(Extracted data entries)
· · · · ·
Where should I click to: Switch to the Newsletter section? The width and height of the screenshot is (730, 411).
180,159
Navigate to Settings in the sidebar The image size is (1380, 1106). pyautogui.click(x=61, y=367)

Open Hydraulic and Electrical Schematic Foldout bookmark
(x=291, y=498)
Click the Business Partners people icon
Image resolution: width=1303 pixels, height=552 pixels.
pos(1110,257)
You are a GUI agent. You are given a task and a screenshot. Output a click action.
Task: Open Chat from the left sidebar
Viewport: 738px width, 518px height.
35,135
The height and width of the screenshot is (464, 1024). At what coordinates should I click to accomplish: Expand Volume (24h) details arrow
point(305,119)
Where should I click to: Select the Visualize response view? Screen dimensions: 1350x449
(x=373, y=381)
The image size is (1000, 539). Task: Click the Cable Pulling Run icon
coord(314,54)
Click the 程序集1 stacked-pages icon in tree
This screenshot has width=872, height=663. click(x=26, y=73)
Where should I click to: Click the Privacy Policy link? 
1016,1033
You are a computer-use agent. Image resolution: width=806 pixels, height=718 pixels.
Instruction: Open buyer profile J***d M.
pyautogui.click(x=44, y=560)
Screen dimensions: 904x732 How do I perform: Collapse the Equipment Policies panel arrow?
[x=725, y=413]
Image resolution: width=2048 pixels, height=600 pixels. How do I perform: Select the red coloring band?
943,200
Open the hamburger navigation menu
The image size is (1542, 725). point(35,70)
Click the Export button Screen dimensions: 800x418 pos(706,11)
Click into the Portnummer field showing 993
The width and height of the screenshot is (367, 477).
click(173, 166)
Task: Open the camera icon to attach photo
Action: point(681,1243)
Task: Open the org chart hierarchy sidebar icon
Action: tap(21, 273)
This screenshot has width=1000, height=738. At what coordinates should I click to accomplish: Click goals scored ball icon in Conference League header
· · · · ·
What the exercise asks —
Note how many lines of the records contain the string "agent", and give that number with nothing added.

Solution below —
2